About development plans
The branch 2.0.x is now frozen, new features will no longer be there, only bug fixes and regular releases with these bug fixes themselves. The closest one is appointed after 1 month, then after that, either again by the hour with an interval of 1-2 months (if enough corrections accumulate), or as it accumulates.
All new features from here will be added to the trunk, the next version is 2.1.1. For him, the release date has not yet been scheduled. But a number of features are already in active development, so you can tease right now. We are already searching for substrings (* word *), and not just at the beginning of a word (word *), using dict = keywords. It is possible (possible) to add support for masks (wildcards) for the same occasion. We are working on an interesting improvement for clusters with a bunch of agents, so that requests are sent to them in parallel (now it is still serialized). Plus, secret work is underway to fix the well-known library and improve support for Russian morphology.
Pro releases
Features with features, in addition to them, we again shook the internal processes of testing, assembling and rolling out releases. It seems to have been shaken up, so the next version, 2.0.3-release will not be downloaded as usual, “when it is ready” - but after the call, after 1 month, in mid-December 2011. If your boss doesn’t tell you to install a version without such a tag, He will be in a month.
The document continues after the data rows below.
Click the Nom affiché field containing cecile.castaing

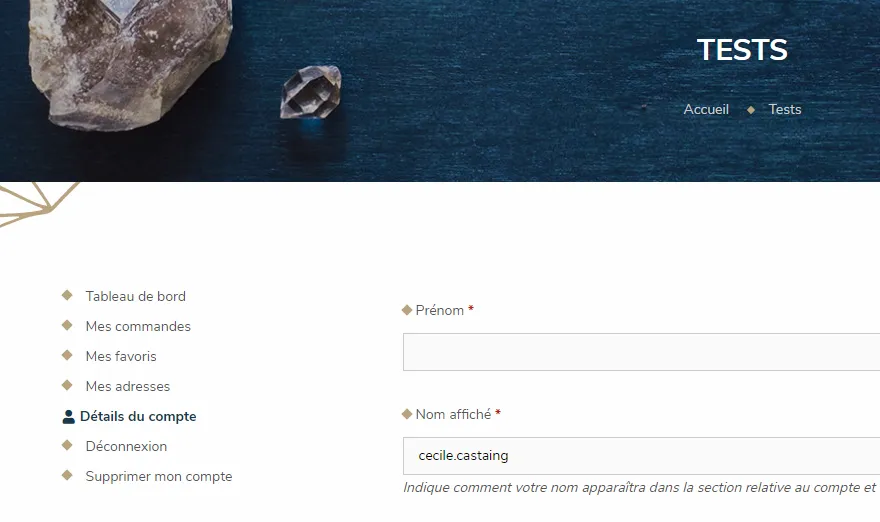point(641,456)
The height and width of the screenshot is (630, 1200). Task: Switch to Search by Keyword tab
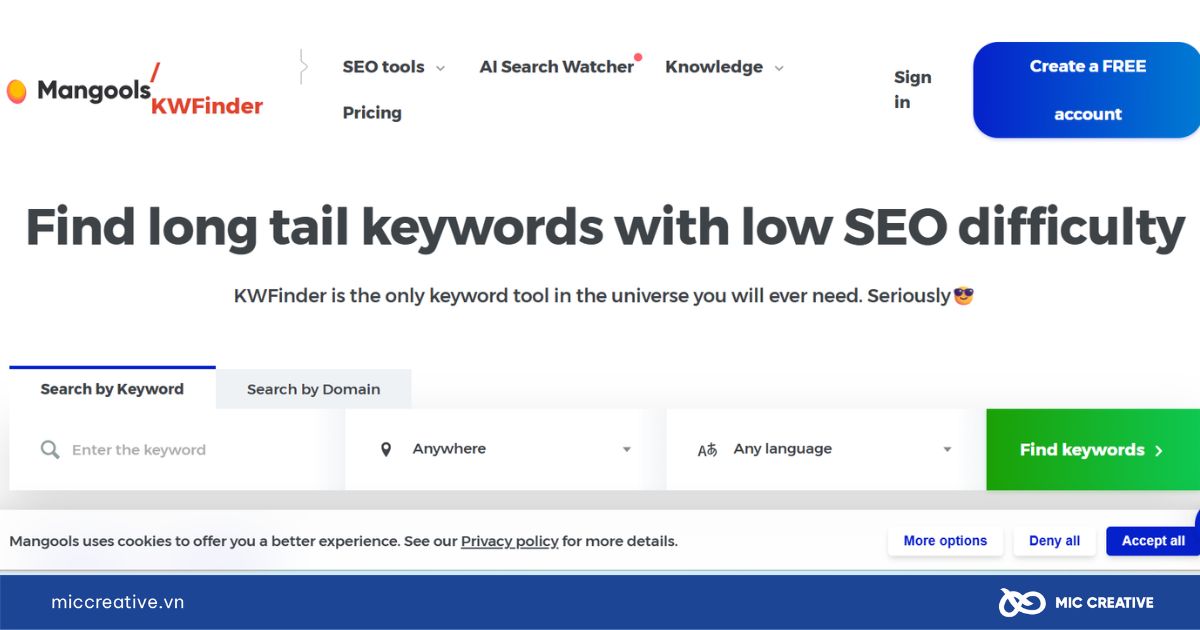[112, 389]
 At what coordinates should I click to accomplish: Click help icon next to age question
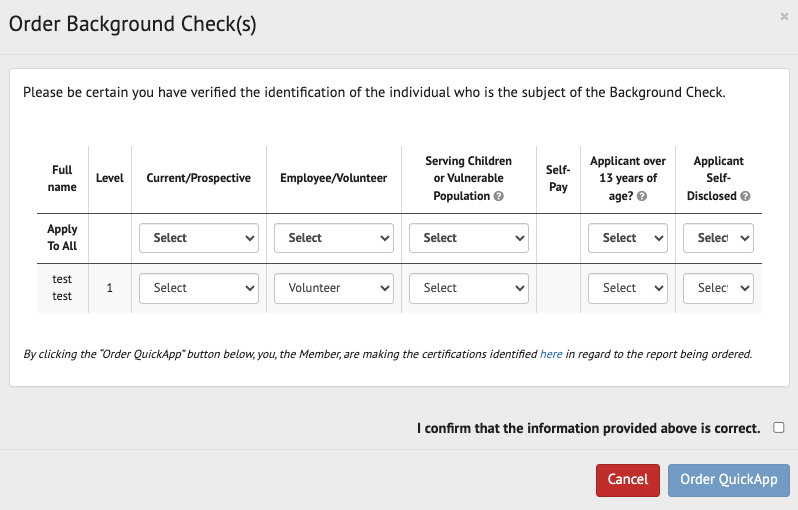coord(641,197)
You can also tell him that the current tag is, in fact, not beta, and even rc at all. In a sense, there are no known major and serious bugs in 2.0.2-beta at the time of release. For the previously existing test functionality, it has traditionally only become more, so for “just searching” it should be more stable than it was. Therefore, in principle, it could be called the Release Candidate, but I decided not to complicate the set of tags.
We added some new features again, and the policy is such that in this case the Release tag is delayed until, in addition to our internal testing, the version is not tested by live people from the community. So take the new version, try, and
be sure to email us about the bugs , if you suddenly fall for some.
In the morning in the newspaper, in the evening on the Internet In the morning in the bug tracker, in the evening in the trunk!
About the conference
In more detail and about everything new, and the correct use of the old, and, I hope, a lot of other things in the near future, you can not only read in rare blog posts, but also listen live at a
user conference . We arrange the second time, still free (I didn’t learn anything for the first time !!!), but now, for a change, it’s not Moscow, but
St. Petersburg, Sunday, December 4th . We kindly ask readers to register as much as possible in advance, please do not hesitate to write to writers and send us suggestions about reports and / or lightning talks.
Hello everyone, to the new releases and, I hope, live meetings at the conference.